To adapt the IDAP platform to this domain, there is a need to define a specific application ontology that contains the terms of the following five concepts associated with the tourism domain: tourist attraction, travel destination, accommodation, hotel, and airport. For this, the Protégé (http://protege.stanford.edu/, accessed on 8 August 2021) tool has been used, an editing and ontology tool that includes a framework for the construction of intelligent systems. Freebase information source has also been used to extract information relevant to ‘travel_destination’, ‘accommodation’ and ‘tourist_attraction’. These categories provide the following fields: name, description and image. The ‘tourist_attraction’ information was obtained via its name, and the RDF information was consulted to provide the Freebase ID of the attraction.

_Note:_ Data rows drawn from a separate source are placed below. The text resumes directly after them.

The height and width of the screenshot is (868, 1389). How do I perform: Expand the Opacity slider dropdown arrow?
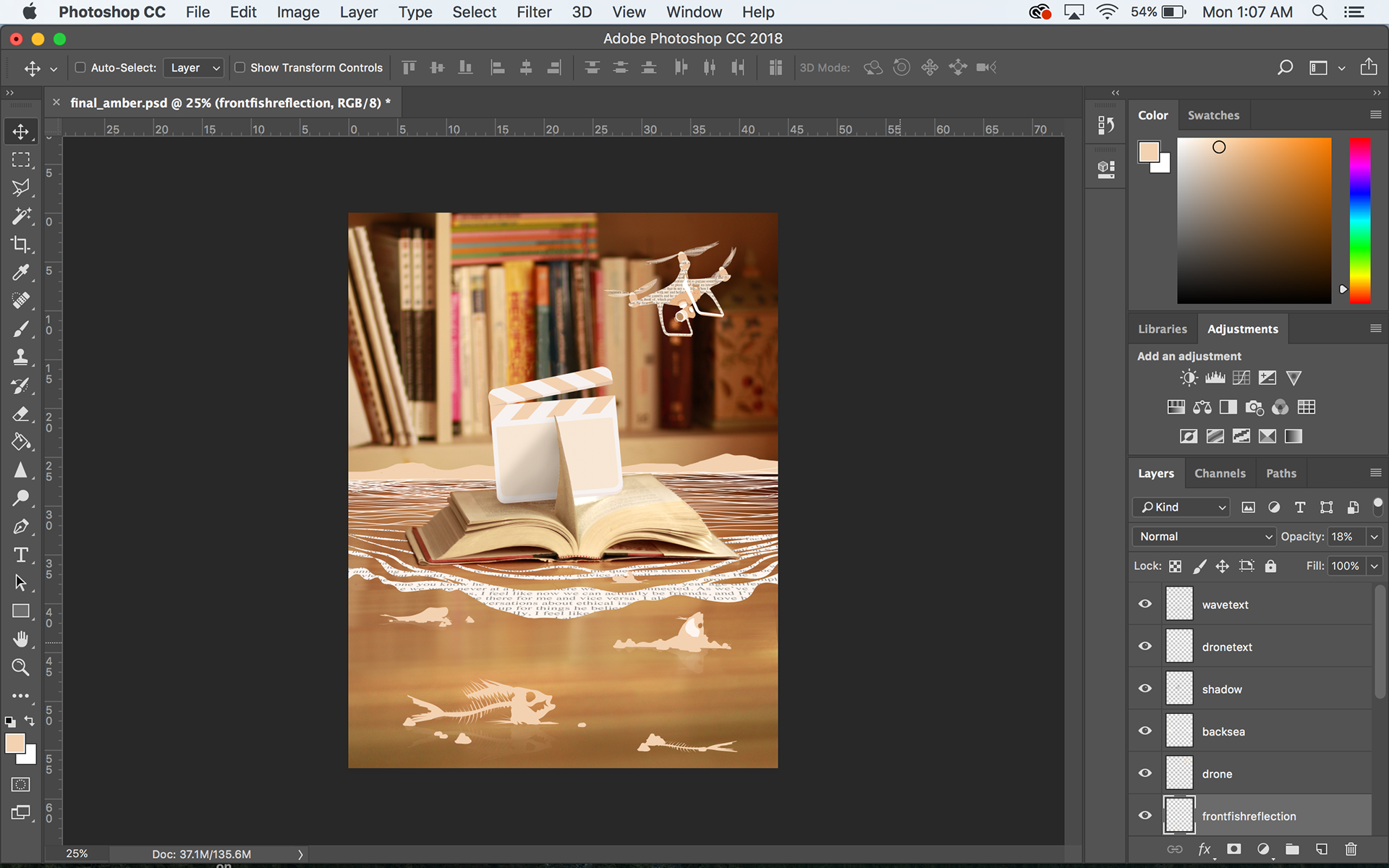pos(1374,536)
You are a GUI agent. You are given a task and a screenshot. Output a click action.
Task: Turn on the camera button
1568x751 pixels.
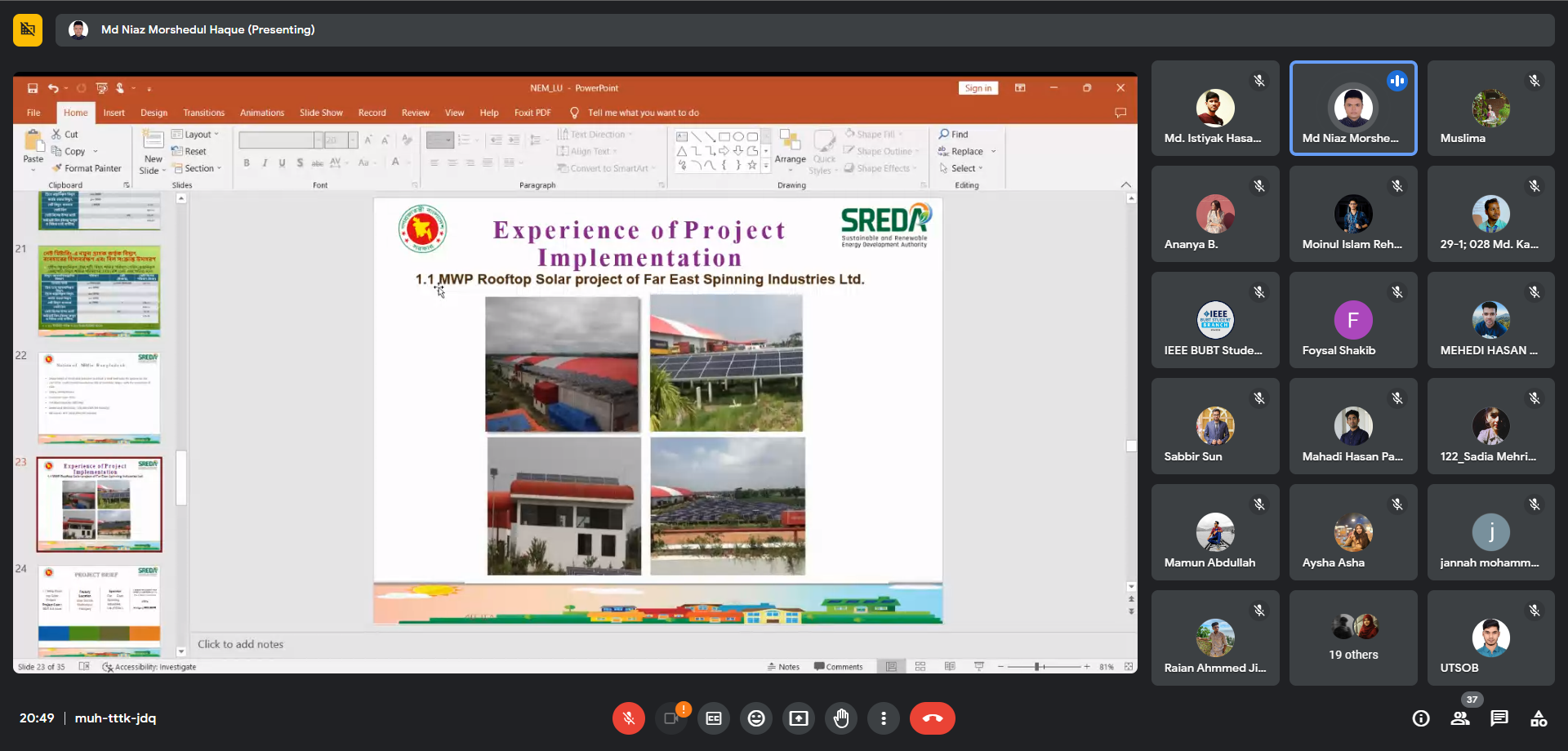click(x=671, y=718)
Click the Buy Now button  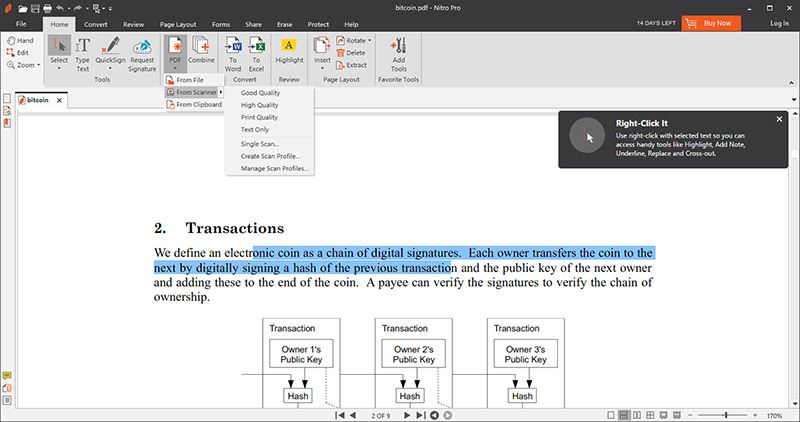coord(711,23)
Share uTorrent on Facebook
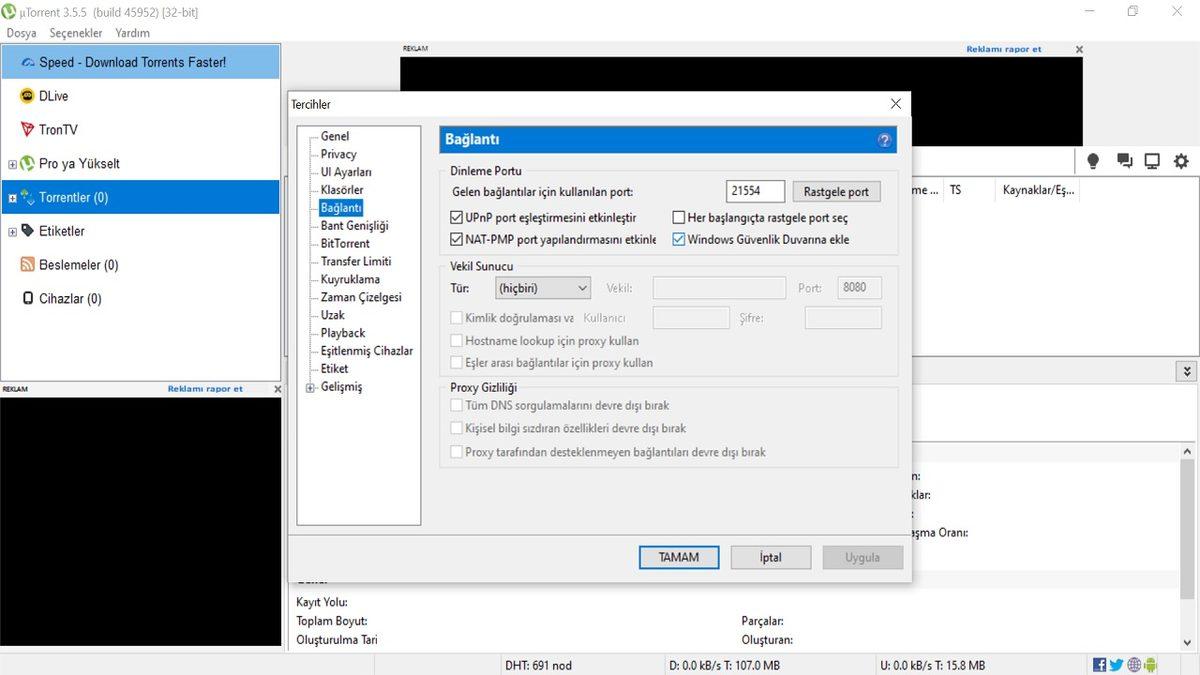The height and width of the screenshot is (675, 1200). tap(1098, 663)
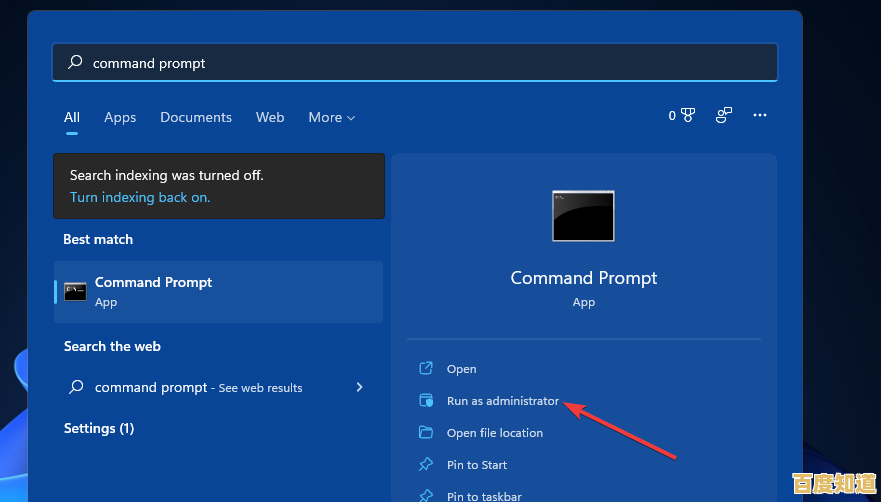Click the rewards points medal icon
Image resolution: width=881 pixels, height=502 pixels.
687,116
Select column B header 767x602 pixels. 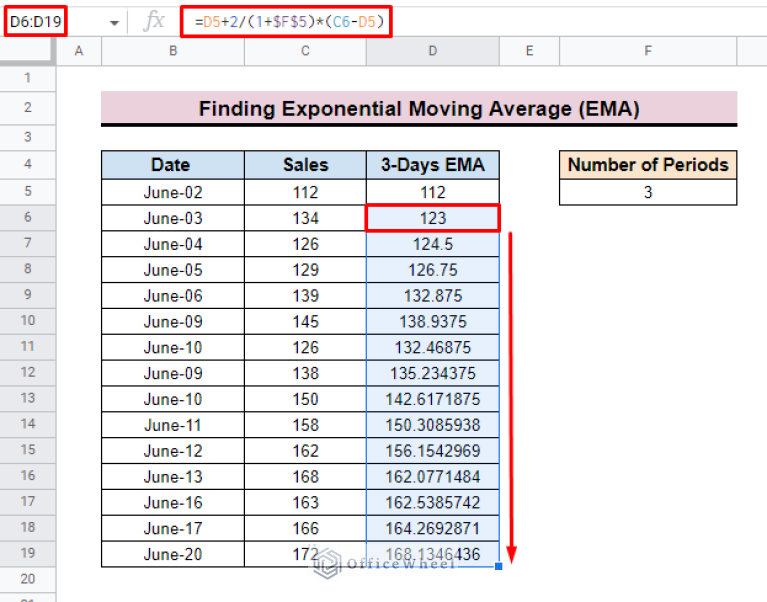(x=171, y=52)
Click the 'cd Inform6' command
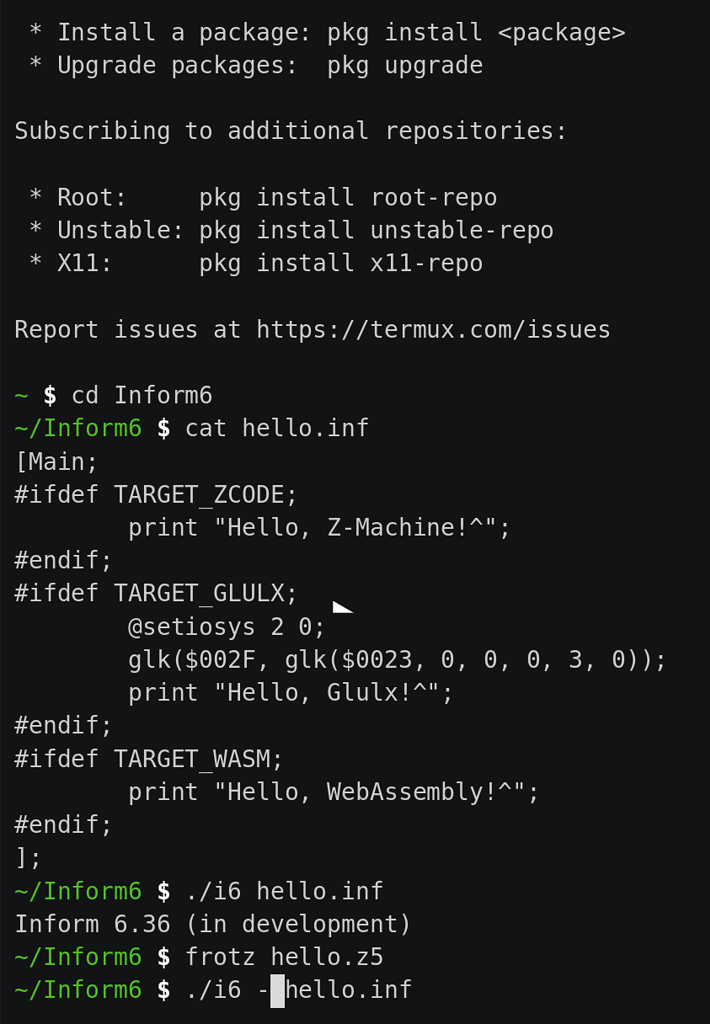Screen dimensions: 710x1024 (142, 396)
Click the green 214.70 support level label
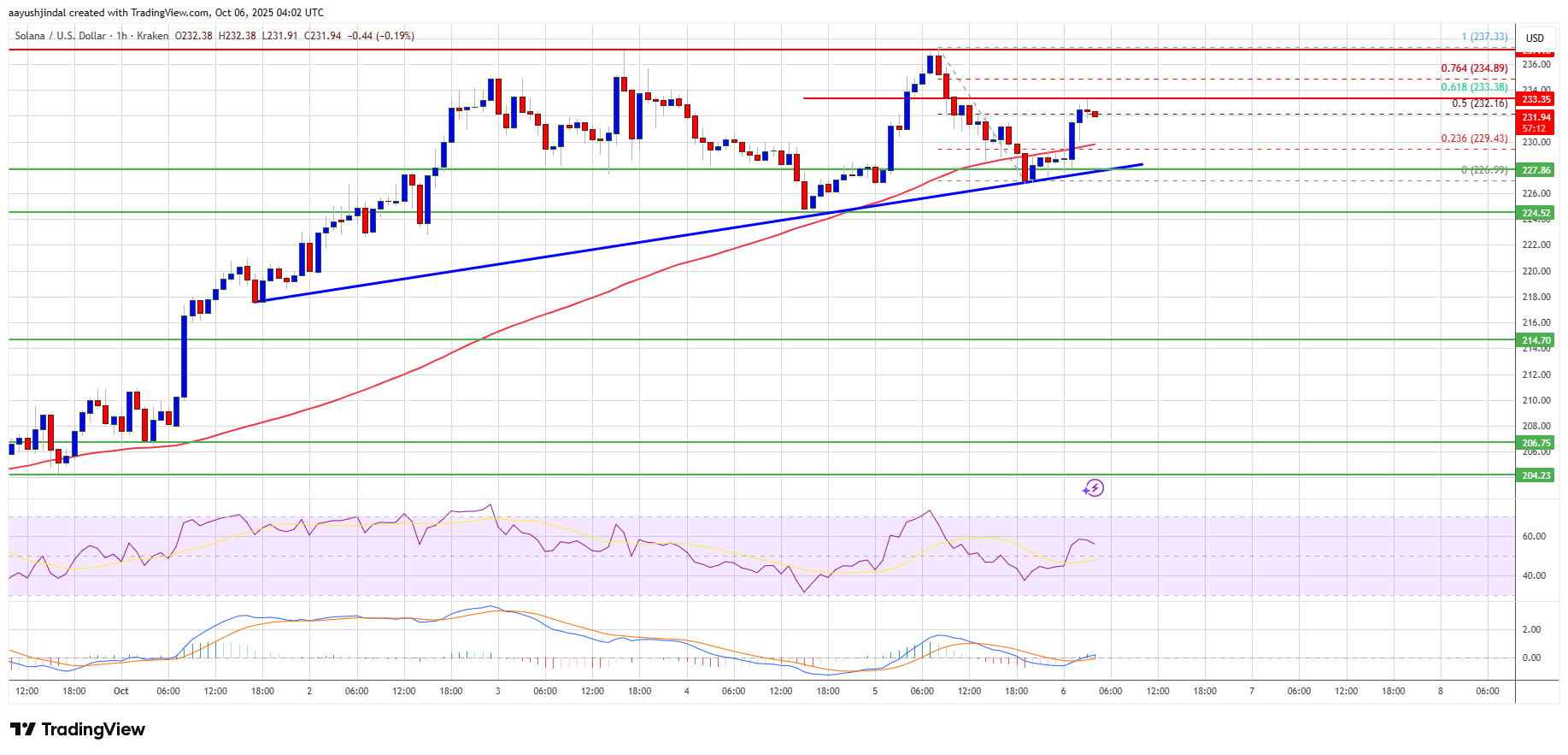Viewport: 1568px width, 755px height. click(1536, 340)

ML-Tour uses DBPedia to obtain transport information via its SPARQL endpoint and Apache Jena. Special emphasis was placed on the detection of airports associated with a specific destination. Elements of the type schema:Airport are sought and related to elements of the type dbpedia-owl:PopulatedPlace via the dbpprop:cityServed property. PopulatedPlace elements must have a foaf:name value that matches the name of the destination in order to obtain all the possible airports. The access to Expedia data has been achieved via the Restful API (http://developer.ean.com, accessed on 8 August 2021), and the returned XML data were transformed into RDF via XSL in order to integrate them with the data obtained from DBPedia.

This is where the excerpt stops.